= A. K. M. Shamsuddin =

Bangladeshi civil servant (1950–2022)

A. K. M. Shamsuddin was a secretary and High Commissioner of Bangladesh to Kenya.

==Early life==
Shamsuddin was born in 1950 in Sirajganj District. He studied electrical engineering at the Bangladesh University of Engineering and Technology.

==Career==
Shamsuddin worked at Bangladesh Railway from 1973 to 1992; he was an Assistant Electrical Engineer and later the Chief Electrical Engineer.

From 1992 to 1996, Shamsuddin was the deputy secretary of the Ministry of Power, Energy and Mineral Resources. He served as the chairman of the state-owned Padma Oil Company Limited and Bangladesh Gas Fields Company Limited. He was the Chief of Electrical Inspector from 1998 to 1999.

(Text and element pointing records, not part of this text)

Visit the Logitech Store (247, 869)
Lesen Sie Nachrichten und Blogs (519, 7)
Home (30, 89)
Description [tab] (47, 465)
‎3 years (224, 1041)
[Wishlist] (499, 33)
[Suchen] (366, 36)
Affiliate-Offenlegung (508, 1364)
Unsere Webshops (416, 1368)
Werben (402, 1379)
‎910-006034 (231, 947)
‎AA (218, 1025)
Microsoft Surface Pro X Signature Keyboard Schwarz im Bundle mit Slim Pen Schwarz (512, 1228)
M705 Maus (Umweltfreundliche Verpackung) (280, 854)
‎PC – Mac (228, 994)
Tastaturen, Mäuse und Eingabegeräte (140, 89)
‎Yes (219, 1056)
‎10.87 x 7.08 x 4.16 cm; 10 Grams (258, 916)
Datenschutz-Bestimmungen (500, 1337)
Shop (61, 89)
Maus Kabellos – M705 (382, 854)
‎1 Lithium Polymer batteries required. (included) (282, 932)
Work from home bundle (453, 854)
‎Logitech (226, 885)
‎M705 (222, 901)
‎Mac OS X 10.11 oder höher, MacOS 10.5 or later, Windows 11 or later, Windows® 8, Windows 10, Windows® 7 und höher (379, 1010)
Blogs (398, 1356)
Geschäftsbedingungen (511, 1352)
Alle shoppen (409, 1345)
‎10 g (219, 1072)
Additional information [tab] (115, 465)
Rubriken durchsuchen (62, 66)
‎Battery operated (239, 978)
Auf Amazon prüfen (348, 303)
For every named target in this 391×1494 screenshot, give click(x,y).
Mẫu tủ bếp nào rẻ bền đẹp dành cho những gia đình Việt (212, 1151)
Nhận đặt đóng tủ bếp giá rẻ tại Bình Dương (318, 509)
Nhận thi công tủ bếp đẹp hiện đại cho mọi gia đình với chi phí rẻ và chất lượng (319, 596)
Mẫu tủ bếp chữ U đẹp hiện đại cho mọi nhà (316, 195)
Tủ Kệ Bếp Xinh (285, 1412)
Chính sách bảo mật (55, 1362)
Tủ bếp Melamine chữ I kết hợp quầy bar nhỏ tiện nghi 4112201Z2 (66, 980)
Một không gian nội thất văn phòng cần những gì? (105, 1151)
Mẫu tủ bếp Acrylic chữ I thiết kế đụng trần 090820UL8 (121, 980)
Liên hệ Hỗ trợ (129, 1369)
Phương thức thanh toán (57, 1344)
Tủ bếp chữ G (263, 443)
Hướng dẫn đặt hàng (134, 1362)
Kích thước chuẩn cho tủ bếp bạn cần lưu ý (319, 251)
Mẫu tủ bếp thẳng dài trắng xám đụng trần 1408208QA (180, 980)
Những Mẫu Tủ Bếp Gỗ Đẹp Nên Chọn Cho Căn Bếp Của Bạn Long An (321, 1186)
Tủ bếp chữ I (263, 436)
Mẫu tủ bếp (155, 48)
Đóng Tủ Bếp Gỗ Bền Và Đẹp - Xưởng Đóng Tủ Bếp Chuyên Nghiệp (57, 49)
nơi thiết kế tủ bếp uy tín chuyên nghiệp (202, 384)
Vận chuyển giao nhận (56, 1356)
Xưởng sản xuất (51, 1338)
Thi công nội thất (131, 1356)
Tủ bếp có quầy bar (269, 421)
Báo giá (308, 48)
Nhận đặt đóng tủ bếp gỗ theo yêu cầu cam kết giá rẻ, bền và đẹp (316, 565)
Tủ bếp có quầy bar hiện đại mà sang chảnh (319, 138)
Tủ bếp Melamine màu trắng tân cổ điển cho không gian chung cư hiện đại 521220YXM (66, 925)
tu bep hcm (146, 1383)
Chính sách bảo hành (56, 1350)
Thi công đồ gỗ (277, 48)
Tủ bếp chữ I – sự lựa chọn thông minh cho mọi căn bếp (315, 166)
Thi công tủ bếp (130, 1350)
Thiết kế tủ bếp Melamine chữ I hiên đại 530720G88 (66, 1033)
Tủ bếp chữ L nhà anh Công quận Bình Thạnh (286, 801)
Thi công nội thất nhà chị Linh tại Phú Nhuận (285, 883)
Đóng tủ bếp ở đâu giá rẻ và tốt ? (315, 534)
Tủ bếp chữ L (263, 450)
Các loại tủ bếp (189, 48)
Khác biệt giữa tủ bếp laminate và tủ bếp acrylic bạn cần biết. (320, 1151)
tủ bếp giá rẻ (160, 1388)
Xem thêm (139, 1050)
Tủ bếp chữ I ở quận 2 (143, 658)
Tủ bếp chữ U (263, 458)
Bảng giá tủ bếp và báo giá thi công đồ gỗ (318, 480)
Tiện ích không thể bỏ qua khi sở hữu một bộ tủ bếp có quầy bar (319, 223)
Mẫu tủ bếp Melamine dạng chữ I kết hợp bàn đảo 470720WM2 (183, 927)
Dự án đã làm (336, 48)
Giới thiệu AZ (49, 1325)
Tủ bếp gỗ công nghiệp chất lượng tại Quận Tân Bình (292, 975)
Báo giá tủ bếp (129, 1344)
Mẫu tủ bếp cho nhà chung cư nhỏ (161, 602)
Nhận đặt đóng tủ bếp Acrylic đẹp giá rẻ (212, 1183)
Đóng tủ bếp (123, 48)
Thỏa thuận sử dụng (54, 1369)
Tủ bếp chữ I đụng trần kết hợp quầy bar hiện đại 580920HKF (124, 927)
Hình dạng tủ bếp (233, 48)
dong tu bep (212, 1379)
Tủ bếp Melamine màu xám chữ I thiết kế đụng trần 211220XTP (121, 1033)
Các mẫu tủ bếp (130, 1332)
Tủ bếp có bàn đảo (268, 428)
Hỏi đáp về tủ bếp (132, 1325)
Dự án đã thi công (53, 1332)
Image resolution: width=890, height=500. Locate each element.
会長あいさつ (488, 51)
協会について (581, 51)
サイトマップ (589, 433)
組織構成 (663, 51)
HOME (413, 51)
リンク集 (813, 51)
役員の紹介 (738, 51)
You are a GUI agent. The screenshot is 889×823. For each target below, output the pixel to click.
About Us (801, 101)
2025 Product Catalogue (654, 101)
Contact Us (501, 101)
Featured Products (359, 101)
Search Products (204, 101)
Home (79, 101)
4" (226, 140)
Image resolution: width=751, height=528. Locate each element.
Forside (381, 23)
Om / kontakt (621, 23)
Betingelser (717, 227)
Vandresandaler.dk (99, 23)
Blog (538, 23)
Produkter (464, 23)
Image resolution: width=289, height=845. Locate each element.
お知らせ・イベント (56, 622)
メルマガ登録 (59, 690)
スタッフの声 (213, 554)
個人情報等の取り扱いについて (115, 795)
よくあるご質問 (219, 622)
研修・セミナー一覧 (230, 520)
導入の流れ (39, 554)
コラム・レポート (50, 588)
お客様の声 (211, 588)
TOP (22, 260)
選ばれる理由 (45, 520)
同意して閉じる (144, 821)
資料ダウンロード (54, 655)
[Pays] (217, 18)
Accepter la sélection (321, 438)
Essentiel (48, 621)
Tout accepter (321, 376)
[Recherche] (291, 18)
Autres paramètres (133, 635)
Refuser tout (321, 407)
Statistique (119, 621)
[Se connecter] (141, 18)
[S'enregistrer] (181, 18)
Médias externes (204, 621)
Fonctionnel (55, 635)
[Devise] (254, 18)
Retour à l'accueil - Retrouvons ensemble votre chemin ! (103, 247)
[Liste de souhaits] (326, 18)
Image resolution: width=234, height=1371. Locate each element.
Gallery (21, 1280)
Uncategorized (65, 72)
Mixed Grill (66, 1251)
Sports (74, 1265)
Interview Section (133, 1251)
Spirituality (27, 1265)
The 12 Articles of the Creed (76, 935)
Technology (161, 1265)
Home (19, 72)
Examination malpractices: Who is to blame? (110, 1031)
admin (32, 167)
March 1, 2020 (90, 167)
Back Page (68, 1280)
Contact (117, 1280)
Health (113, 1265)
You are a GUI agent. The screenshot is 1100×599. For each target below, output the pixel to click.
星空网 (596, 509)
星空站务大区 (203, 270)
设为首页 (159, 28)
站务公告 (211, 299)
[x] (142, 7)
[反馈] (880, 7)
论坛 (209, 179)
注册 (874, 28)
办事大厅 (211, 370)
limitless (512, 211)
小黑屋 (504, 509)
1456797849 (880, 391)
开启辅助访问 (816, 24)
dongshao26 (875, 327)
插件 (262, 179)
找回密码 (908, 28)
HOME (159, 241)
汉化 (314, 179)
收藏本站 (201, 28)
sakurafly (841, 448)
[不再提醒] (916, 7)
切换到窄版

From 2000 to 2004, Shamsuddin was working at the Bangladesh Hydrocarbon Unit. He was the chair of the South Asian Association for Regional Cooperation Technical Committee of Energy. He was the secretary in-charge of the Ministry of Expatriates Welfare and Overseas Employment in 2005.

Shamsuddin was the secretary of the Ministry of Primary and Mass Education. He implemented the Primary Education Development Programme-2 and received an award from the Asian Development Bank. In November 2006, he was appointed President of the Bangladesh Bridge Federation. He retired in 2007.

Shamsuddin was appointed High Commission of Bangladesh to Kenya in February 2008. He had concurrent accreditation to Ghana, Mauritius, Tanzania, and Uganda.

== Death ==
Shamsuddin died on 26 July 2022 from COVID-19.